» TASK DETAILS: Carry on the forum thread about couples' sex lives from its last line.

Some more than others

Bachy
02-02-2017, 11:53 PM
Pretty much

xfocalinx
02-03-2017, 12:48 AM
either my sex drive is dying, or i'm not finding my girlfriend attractive anymore. But we had the house to ourself for a week and no sex happened..I'm completely okay with that.

Ryan
02-03-2017, 06:03 AM
either my sex drive is dying, or i'm not finding my girlfriend attractive anymore. But we had the house to ourself for a week and no sex happened..I'm completely okay with that.

Let's see her so we can make an official decision about this matter.

theimage13
02-03-2017, 06:49 AM
either my sex drive is dying, or i'm not finding my girlfriend attractive anymore. But we had the house to ourself for a week and no sex happened..I'm completely okay with that.

If she was completely okay with that too, then you're probably in good shape.

playwithfire
02-03-2017, 09:24 AM
either my sex drive is dying, or i'm not finding my girlfriend attractive anymore. But we had the house to ourself for a week and no sex happened..I'm completely okay with that.


Hetero-lesbian bed death.

aggroculture
02-03-2017, 07:49 PM
I want to ask my wife to peg me.
I think she would do it, I just need to work up the courage to ask.

eversonpoe
02-03-2017, 09:00 PM
I want to ask my wife to peg me.
I think she would do it, I just need to work up the courage to ask.

good luck! i hope she'll be open to it. i mean, it's really not weird at all, as far as kinks go. i still need to find a better harness for my wife (she had no qualms about doing it but the harness we got didn't fit her right/wasn't really comfy, so she didn't enjoy herself very much).

aggroculture
02-05-2017, 01:33 PM
Report: it was a bit awkward, and we didn't quite manage it. She was open to the idea, but not that comfortable with the practicality of the harness. I'd like to try it again, at a different moment, when our sex life is going better in general (there are various reasons why it isn't at the moment: life, health, stress), and when such experiments might work better. Anyway, I'm glad I had the courage to ask!

Bachy
02-19-2017, 12:31 AM
Going on three months now.

But then again, it's still winter and in the Midwest, so I don't care THAT much about it <---- What I say to myself

How I really feel . . . . .

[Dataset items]
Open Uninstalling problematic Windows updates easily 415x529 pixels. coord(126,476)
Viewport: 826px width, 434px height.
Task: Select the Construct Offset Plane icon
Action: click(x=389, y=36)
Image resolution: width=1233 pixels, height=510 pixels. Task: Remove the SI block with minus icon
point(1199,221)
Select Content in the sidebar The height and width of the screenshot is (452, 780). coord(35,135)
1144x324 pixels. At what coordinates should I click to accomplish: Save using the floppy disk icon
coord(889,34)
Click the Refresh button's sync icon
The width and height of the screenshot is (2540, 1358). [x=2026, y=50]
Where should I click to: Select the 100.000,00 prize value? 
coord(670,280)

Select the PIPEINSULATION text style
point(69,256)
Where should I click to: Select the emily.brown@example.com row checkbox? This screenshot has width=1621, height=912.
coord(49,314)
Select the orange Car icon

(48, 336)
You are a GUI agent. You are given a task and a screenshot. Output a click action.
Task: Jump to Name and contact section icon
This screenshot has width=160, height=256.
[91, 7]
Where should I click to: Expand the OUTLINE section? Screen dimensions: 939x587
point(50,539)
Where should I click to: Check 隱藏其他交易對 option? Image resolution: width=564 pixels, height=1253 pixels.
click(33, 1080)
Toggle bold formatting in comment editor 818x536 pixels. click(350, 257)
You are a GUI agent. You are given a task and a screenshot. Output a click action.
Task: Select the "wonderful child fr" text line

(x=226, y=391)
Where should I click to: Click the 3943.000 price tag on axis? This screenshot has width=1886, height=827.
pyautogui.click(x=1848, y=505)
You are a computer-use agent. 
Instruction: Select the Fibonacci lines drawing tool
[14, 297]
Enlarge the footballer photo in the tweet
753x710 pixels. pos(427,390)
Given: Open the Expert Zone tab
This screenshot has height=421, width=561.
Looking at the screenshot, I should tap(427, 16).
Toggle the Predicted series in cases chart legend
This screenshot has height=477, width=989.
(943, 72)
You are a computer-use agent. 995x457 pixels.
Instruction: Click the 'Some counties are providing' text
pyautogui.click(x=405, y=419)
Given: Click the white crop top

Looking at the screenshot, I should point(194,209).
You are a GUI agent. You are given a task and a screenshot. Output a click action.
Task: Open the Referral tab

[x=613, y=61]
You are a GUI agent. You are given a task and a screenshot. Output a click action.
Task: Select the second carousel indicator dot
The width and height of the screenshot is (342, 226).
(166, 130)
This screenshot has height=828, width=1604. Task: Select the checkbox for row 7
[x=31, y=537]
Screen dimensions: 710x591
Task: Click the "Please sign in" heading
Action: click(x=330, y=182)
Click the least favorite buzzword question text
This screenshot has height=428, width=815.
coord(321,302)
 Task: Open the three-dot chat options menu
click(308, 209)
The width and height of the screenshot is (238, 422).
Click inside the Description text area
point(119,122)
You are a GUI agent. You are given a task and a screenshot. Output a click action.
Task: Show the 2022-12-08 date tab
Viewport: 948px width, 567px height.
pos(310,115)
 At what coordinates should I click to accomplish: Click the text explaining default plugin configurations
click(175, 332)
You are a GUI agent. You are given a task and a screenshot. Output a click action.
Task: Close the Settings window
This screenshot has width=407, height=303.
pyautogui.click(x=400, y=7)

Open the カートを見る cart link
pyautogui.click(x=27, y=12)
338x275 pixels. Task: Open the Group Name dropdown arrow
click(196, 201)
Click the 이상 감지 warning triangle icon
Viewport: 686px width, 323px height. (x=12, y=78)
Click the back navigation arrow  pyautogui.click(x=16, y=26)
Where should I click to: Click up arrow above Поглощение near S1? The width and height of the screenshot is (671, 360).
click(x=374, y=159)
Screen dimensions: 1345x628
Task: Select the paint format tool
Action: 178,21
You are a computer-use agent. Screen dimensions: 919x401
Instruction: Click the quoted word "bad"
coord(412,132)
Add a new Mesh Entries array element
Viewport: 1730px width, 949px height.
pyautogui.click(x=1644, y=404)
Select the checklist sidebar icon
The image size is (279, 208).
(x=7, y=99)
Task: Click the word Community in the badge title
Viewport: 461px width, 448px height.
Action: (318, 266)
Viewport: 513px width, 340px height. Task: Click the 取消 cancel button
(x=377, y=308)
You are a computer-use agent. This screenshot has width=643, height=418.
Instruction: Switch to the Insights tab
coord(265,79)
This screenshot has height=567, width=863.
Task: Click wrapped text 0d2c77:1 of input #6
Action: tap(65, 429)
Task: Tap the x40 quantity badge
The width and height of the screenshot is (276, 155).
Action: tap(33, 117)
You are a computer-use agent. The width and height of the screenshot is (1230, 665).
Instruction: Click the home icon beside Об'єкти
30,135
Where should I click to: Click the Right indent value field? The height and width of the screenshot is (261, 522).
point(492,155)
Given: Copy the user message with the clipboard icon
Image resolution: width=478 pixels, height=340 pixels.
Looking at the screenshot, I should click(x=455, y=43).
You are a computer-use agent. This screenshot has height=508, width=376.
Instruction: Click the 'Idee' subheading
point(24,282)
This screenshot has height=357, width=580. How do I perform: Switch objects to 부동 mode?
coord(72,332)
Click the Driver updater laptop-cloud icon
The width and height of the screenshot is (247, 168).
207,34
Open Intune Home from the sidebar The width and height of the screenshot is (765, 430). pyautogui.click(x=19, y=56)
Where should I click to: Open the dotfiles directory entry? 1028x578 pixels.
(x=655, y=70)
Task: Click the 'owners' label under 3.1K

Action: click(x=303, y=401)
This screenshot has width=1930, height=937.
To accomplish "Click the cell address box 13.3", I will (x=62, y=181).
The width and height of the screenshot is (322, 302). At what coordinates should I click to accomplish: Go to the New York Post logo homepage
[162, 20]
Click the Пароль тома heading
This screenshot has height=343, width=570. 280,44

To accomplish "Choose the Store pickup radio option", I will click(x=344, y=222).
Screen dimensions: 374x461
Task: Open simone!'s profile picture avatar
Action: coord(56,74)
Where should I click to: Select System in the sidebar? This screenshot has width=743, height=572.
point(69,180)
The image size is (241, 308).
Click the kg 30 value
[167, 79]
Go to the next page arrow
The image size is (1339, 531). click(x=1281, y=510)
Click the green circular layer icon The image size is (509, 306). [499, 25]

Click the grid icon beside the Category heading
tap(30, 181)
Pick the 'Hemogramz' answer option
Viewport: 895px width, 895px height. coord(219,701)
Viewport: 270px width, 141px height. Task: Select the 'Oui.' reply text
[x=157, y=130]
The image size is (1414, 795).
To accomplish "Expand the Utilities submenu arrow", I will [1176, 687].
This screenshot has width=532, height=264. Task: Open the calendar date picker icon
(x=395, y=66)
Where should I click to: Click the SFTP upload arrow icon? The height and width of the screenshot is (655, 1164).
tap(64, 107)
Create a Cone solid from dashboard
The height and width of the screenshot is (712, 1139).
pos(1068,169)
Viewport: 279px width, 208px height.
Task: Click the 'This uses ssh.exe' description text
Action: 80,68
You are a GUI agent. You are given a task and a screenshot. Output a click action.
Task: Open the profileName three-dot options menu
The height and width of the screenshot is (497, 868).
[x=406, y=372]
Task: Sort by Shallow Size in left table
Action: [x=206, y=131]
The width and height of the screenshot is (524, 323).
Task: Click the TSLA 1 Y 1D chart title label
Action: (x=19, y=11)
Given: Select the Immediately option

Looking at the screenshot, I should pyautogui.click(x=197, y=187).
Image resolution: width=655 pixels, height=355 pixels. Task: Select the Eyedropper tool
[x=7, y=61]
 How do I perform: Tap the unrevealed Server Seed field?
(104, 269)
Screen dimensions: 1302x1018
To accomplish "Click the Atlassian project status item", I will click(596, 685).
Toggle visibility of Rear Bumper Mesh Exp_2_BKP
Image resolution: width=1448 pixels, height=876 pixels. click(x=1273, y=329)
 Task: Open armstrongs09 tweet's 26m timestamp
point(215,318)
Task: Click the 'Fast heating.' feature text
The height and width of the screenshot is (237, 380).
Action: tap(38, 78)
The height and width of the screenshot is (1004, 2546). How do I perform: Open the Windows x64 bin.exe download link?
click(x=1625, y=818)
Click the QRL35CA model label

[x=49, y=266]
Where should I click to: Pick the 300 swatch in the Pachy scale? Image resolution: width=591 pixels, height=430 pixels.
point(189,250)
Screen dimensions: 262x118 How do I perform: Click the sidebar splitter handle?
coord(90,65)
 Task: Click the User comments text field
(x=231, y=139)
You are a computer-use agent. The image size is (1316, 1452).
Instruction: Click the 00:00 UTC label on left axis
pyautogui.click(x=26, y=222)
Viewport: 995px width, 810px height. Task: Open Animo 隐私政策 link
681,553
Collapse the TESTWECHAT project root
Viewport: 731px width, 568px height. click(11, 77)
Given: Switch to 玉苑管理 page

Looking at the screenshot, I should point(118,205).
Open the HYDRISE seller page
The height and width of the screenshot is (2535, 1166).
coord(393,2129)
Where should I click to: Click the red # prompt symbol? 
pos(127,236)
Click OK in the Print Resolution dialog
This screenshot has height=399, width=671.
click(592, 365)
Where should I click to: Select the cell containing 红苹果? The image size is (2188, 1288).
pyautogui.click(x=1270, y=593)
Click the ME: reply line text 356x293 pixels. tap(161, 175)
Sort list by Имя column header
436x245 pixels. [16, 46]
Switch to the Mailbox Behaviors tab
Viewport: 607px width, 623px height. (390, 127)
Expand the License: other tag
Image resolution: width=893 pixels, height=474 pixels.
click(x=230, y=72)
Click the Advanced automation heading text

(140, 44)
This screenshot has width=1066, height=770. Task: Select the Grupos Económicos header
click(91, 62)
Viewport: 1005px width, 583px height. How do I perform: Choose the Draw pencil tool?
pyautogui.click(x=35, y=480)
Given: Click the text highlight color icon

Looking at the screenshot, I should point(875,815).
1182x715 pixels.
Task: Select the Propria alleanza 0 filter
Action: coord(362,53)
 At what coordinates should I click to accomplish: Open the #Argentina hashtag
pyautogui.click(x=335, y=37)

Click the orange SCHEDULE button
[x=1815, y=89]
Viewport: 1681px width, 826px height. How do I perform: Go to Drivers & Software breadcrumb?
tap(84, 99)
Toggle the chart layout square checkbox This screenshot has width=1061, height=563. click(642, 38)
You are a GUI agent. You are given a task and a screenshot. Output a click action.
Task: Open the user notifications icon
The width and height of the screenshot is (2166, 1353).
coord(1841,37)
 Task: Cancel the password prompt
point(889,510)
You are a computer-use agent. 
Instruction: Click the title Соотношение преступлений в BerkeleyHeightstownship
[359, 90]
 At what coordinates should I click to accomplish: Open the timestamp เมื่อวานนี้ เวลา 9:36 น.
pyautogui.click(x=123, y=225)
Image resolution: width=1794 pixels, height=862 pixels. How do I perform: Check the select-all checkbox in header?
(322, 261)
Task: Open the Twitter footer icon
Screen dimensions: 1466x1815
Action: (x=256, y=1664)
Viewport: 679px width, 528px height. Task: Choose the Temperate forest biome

» ANSWER FOR THE TASK:
http://static.fjcdn.com/gifs/Gimme_13b227_541296.gif

playwithfire
02-19-2017, 01:56 AM
Whenever y'all are like "it's been a few months" -- gosh I don't relate. Because that does not seem like such a long time.

playwithfire
02-19-2017, 02:52 AM
You know what, fair point. It takes me much longer than a few months to hit the "fuck, it's been a while" stage unless there is a particular person I want. I feel like, if the target of the sexual desire isn't super important, casual sex is easy enough to obtain with a modicum of effort. Not my thing, but absolutely available. But, masturbation and pornography work well enough as far as I'm concerned.

Instead of being like "wtf it's not that long" going "Y'all are apparently extraordinarily horny people." is a better conclusion.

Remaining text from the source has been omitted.